Methods: Data for 161 patients undergoing resection of IMSCTs at a single institution were retrospectively collected and analyzed with regard to the development of progressive spinal deformity requiring fusion and patient functional status (based on the modified McCormick Scale [mMS] and Karnofsky Performance Scale [KPS]) by conducting telephone interviews corroborated by medical records. The independent association of all clinical, radiographic, and operative variables to subsequent progressive spinal deformity was assessed using multivariate logistic regression analysis.
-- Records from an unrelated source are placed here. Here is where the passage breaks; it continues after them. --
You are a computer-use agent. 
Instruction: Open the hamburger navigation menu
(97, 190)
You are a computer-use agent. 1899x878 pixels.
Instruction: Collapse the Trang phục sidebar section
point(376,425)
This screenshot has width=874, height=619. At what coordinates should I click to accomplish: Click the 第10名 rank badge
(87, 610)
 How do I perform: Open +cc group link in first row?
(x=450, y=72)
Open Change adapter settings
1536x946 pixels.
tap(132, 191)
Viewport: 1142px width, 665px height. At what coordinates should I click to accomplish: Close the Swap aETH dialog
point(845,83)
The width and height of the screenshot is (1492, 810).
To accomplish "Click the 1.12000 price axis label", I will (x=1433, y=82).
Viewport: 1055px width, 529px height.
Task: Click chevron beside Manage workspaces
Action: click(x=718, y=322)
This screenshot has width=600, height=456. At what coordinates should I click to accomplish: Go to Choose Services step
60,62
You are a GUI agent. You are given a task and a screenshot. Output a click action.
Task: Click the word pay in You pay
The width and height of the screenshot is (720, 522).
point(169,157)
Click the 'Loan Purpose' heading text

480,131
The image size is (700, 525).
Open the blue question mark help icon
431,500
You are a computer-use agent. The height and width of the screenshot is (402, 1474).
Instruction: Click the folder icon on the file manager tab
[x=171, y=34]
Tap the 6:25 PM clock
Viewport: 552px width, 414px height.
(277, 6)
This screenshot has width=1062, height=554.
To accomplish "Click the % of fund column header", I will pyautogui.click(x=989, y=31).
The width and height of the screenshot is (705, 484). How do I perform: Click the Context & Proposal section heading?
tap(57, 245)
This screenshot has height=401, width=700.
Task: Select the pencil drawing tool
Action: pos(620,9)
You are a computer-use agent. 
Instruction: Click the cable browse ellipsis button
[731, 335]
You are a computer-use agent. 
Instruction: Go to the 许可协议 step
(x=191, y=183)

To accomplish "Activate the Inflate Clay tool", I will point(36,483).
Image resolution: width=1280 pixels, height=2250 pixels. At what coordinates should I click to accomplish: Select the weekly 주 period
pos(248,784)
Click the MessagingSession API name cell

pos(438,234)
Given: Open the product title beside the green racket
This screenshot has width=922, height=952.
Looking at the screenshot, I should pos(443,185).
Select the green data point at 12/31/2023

Results: Patients were a mean of 8.6 +/- 5.7 years old at the time of surgery. The tumor spanned a mean of six +/- three spinal levels. Preoperative scoliotic deformity was present in 56 cases (35%). Seventy-six patients (47%) had undergone a previous biopsy procedure, and 28 (17%) a prior resection. Gross-total resection (> 95%) was achieved in 122 cases (76%). A median of 9 years (range 1-21) after surgery, progressive spinal deformity requiring fusion developed in 43 patients (27%). The median functional scores at the last follow-up were worse in patients who required fusion compared with those who did not (mMS: 3 compared with 2, p = 0.006; KPS: 80 compared with 90, p = 0.04) despite similar mMS scores between the groups at 3 months postoperatively. An age less than 13 years, preoperative scoliotic deformity (Cobb angle > 10 degrees), involvement of the thoracolumbar junction, and tumor-associated syrinx independently increased the odds of a postoperative progressive deformity requiring fusion 4.4-, 3.2-, 2.6-, and 3.4-fold, respectively (p < 0.05). Each subsequent resection increased the odds of a progressive deformity 1.8-fold (p < 0.05). Symptoms lasting less than 1 month before resection decreased the odds of spinal deformity requiring fusion ninefold (p < 0.05).

Conclusions: Progressive spinal deformity requiring fusion occurred in 27% of children undergoing resection of an IMSCT and was associated with a decreased functional status. Preoperative scoliotic deformity, an increasing number of resections, an age less than 13 years, tumor-associated syrinx, and surgery spanning the thoracolumbar junction increased the risk for progressive spinal deformity. Patients possessing one or more of these characteristics should be monitored closely for progressive spinal deformity following surgery.